The nymph harkens to the historical traditions of absinthe, which has centuries of stories but is most well known for its French roots in the late 19th and early 20th centuries, where it was nicknamed the Green Fairy. The United States banned absinthe in 1912 after the drink was publicly associated with violence and disorder, and it wouldn’t become legal again until 2007.
Torres and his friends realized that most of the important ingredients for absinthe were readily available in the Flathead, particularly the high-quality wormwood.
“The main ingredients of absinthe are alpine herbs, and it just so happens they grow really well here,” Torres said.
The Wormwood Society — a collection of absinthe lovers and distillers — pronounced the Flathead’s wormwood to be some of the best they’ve seen outside of France, Torres said.
The only ingredients they don’t source locally are anise and fennel, he said.
Absinthe distills clear, and then Torres pours it into a mixture of herbs, helping it glean the green color and adding all sorts of essential oils. It’s meant to be diffused with water, Torres explained to a visiting couple, and if you add some ice-cold water to the alcohol it will cloud up when mixing with the oils.

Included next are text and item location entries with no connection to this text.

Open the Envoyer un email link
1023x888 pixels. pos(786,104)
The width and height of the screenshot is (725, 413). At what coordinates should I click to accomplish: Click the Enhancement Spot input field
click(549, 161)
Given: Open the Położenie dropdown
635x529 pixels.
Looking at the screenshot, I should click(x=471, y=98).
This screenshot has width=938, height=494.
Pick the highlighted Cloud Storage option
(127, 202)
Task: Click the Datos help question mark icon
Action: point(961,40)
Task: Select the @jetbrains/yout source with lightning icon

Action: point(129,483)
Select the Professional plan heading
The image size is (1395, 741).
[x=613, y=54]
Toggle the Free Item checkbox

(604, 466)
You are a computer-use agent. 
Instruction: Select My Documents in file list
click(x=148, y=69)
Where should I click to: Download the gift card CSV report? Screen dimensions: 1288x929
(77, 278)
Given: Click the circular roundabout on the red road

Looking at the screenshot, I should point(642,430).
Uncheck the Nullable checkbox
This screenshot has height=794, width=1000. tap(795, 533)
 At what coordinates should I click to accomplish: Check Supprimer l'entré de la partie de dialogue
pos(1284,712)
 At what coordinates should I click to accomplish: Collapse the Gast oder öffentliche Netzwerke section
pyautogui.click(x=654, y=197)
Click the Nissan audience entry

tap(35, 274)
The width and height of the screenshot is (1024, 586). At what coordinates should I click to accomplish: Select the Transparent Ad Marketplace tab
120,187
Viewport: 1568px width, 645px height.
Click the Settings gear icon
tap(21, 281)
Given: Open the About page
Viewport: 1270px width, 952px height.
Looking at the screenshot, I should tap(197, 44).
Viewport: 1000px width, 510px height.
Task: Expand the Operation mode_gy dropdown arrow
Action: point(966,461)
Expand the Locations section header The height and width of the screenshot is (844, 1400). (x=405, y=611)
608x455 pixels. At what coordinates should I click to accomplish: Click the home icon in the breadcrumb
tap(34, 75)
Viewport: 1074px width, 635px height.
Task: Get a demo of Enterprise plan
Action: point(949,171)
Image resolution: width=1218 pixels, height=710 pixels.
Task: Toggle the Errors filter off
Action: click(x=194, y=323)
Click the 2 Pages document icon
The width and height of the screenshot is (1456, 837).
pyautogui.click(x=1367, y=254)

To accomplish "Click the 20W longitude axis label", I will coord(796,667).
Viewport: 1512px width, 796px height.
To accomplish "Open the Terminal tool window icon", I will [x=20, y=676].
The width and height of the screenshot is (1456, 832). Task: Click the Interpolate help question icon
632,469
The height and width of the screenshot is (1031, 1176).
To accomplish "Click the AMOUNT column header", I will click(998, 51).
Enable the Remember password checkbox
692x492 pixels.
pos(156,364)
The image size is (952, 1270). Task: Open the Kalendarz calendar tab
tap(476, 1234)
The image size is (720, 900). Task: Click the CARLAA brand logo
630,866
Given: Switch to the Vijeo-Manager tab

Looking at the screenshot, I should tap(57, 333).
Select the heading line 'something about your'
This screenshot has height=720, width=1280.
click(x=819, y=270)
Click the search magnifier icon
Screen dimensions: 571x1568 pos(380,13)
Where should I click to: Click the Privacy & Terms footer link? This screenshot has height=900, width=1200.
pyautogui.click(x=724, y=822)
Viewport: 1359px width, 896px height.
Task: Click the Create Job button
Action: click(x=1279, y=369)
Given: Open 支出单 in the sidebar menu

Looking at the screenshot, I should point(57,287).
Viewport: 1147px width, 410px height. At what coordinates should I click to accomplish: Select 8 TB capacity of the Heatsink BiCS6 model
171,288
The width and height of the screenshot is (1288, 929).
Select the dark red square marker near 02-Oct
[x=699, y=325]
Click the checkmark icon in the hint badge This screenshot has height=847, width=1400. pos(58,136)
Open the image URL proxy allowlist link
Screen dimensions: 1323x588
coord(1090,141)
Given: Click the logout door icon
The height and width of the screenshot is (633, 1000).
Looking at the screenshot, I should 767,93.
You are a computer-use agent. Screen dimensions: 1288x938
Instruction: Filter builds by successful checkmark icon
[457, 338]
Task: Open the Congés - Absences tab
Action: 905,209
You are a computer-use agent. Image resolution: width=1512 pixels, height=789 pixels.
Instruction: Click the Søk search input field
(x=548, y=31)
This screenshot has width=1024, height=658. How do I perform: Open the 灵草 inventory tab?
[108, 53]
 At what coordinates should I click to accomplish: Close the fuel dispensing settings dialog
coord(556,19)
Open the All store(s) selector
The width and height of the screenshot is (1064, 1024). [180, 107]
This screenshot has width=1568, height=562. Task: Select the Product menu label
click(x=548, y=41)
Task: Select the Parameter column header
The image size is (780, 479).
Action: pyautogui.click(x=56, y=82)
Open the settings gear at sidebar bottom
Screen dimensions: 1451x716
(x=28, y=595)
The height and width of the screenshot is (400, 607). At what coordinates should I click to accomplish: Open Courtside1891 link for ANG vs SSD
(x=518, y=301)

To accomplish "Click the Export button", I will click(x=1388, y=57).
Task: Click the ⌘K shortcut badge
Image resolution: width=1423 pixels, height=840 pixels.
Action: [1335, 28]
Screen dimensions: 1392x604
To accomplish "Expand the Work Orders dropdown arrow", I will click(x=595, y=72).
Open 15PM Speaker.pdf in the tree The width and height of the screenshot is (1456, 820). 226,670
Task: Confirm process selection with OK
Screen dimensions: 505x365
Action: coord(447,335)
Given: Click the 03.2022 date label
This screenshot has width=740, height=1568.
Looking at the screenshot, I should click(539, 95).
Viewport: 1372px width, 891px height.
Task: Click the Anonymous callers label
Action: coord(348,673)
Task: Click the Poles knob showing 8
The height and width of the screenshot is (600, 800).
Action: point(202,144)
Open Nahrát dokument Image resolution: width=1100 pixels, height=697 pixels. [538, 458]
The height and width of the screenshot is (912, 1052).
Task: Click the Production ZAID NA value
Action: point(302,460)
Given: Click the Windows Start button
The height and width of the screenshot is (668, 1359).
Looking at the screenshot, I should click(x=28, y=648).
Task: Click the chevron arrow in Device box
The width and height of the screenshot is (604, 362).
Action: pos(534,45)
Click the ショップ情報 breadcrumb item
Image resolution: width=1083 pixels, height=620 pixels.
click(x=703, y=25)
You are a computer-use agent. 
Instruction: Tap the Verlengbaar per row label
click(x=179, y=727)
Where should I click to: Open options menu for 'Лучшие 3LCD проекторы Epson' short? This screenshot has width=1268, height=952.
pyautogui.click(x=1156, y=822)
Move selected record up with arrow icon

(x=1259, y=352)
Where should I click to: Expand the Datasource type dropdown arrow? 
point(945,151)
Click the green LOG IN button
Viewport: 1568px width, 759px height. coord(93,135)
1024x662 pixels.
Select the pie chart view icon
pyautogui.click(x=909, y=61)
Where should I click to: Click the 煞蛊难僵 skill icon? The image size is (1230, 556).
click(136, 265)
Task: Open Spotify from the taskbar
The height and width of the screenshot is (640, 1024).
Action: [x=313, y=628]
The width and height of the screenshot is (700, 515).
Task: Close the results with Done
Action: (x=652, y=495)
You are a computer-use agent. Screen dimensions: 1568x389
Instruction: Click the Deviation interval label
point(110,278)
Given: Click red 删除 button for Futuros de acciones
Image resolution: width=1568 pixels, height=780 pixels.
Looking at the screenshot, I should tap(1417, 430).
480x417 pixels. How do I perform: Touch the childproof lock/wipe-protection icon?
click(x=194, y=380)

People are meant to drink it like wine, he said, with one part absinthe to several parts water, but Vilya Spirits developed a clever cocktail menu incorporating the famous drink into new iterations, such as in a mojito.
“It’s crazy how well absinthe pairs with other flavors,” Torres said.
His personal favorite cocktail is a very dry martini made with his gin, which is smooth and subtle with lemon instead of a punch of pine. The distillery also makes it own juices and syrups for cocktails.
Torres said the distillery has plans for new concoctions, including a cherry liqueur, but for now, he and his wife are enjoying being part of the downtown Kalispell renaissance. Born and raised in Kalispell and a graduate of Flathead High School, Torres said coming back to open up a business as the core area blossoms is exciting.
“Just seeing the downtown resurrection is awesome,” he said.